Teaching programmes for Orthopaedic Trainees take place in every region of the UK. The aim of this study was to survey Trainees from each region to compare levels of satisfaction. A questionnaire was sent out electronically in June 2009, and was open to collect responses until December 2009. It was sent to all British Orthopaedic Trainees Association (BOTA) members to assess satisfaction and to ask for their comments and suggestions. There were 449 responses, out of a potential 1200 (37%) from across all 26 regions. Overall 71% were satisfied or highly satisfied with the organisation of their programme, and 70% were satisfied or highly satisfied with the content. However, on analysis of the data looking at individual regions, there were marked differences in satisfaction levels.

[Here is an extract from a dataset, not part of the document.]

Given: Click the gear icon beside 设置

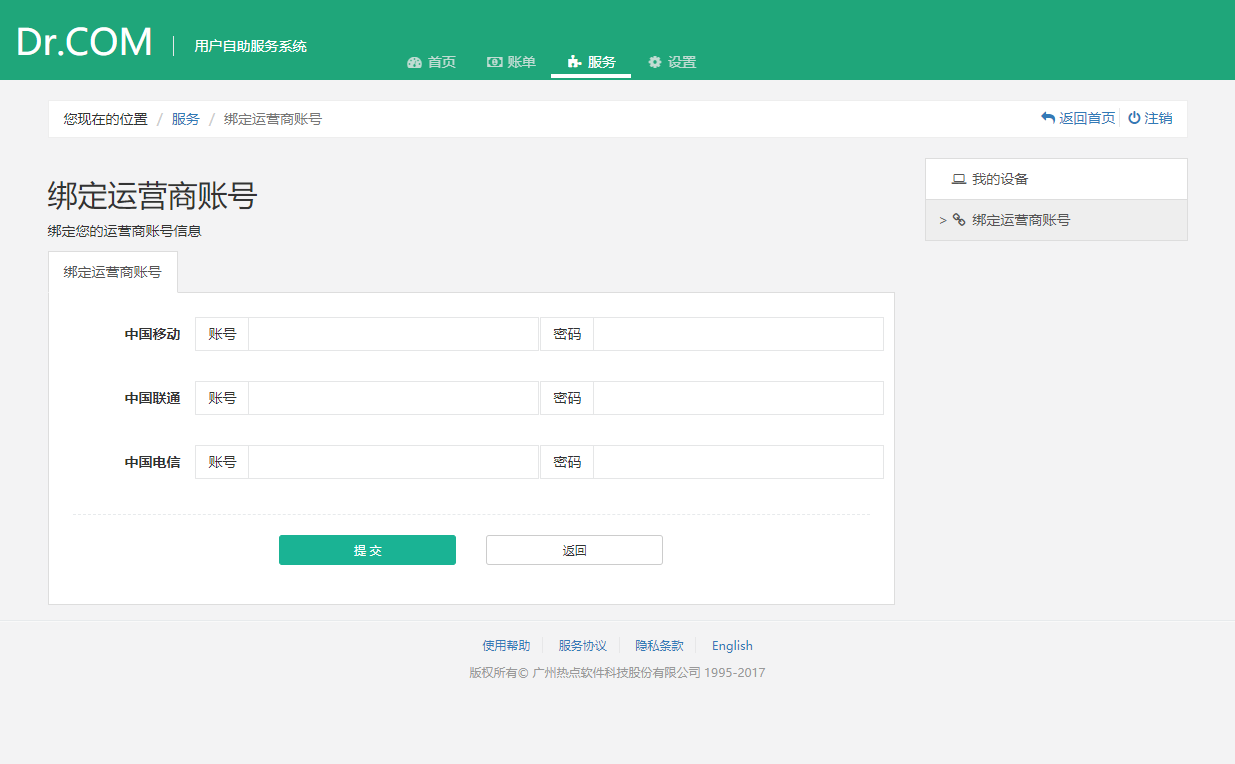Looking at the screenshot, I should (x=655, y=62).
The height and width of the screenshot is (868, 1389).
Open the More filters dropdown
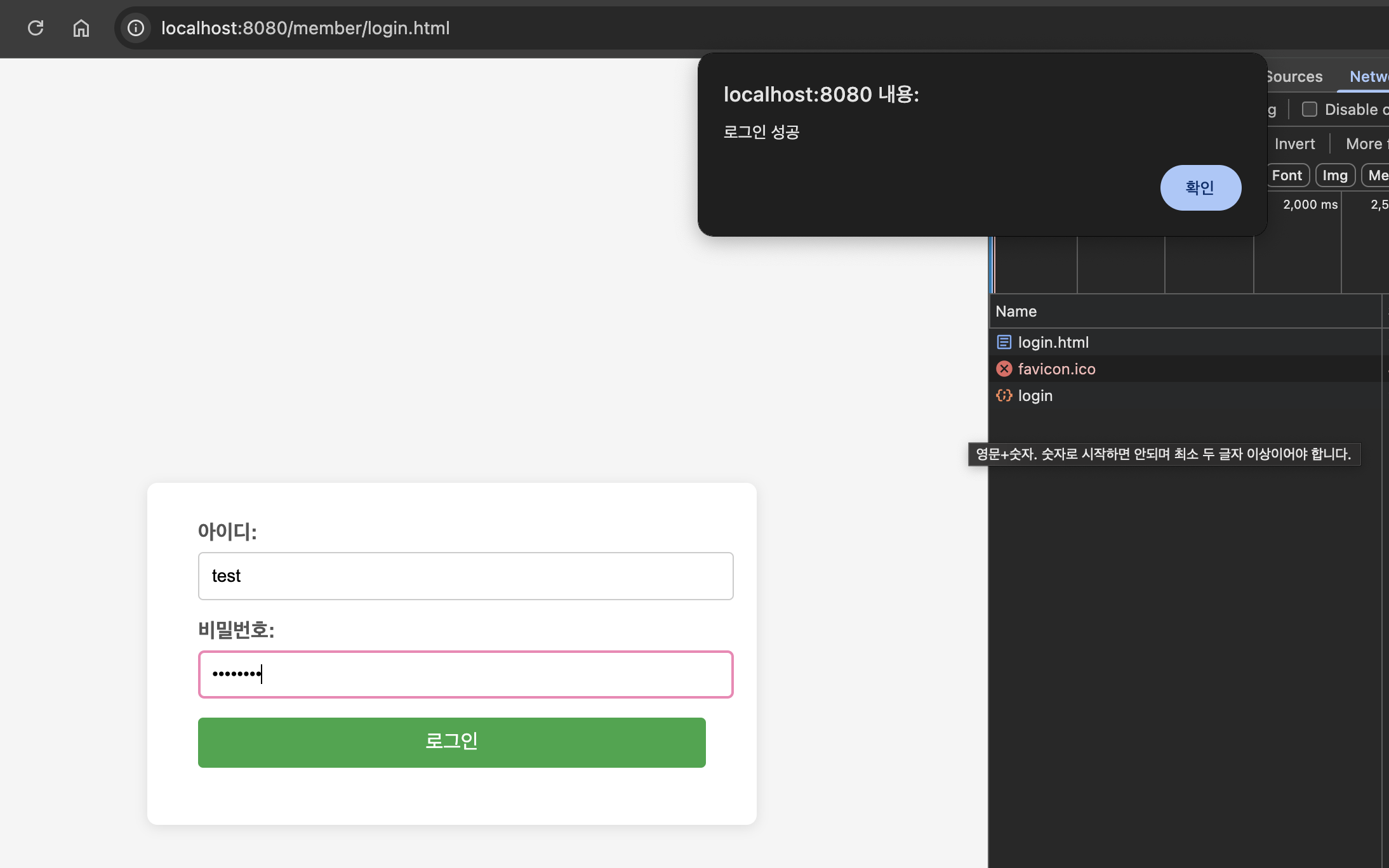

In three regions over 50% of Trainees were very satisfied with their teaching, in contrast to one region where 67% were unsatisfied or very unsatisfied. 199 Trainees (44%) made comments, which fell into themes of ‘how’ the teaching is organised, ‘what’ is taught, and by ‘whom’. Topics frequently mentioned were relevance to the FRCS exam, importance of clinical case presentations and involvement of Consultants. Teaching Programmes are run differently in each region and there are contrasting levels of satisfaction amongst Trainees. The feedback from the Trainees in each region was fed back to the relevant Training Programme Director, and suggestions were made on how to improve these Teaching Programmes for the future.